START Entries supplied

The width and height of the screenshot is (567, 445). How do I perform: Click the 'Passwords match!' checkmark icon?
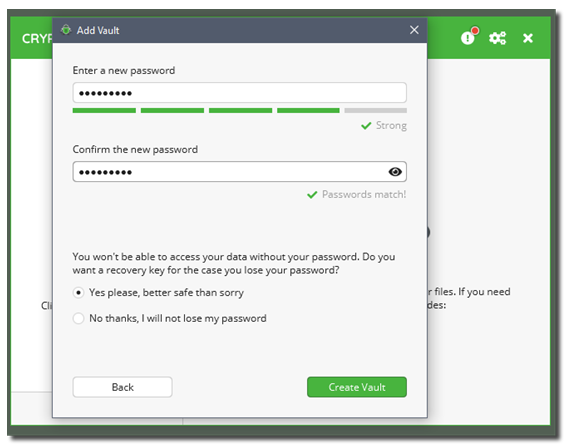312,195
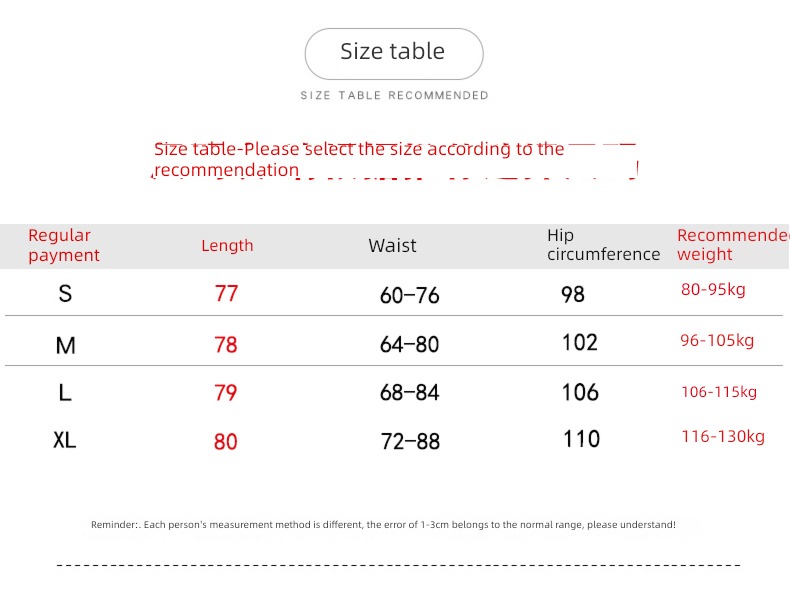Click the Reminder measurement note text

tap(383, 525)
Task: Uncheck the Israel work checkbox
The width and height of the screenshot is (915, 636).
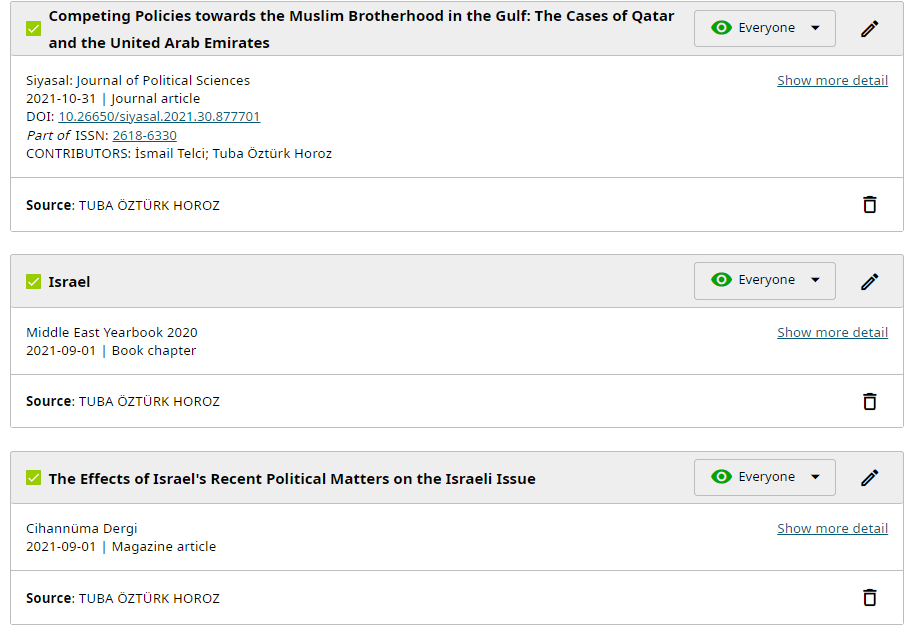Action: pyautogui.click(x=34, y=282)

END Entries supplied

Repeat the data word for word. Skip the pictures.

* [Result of this exercise]
The width and height of the screenshot is (567, 445). How do I perform: Click the 'Passwords match!' checkmark icon?
312,195
Click the Reminder measurement note text

tap(383, 525)
Task: Uncheck the Israel work checkbox
The width and height of the screenshot is (915, 636).
Action: pyautogui.click(x=34, y=282)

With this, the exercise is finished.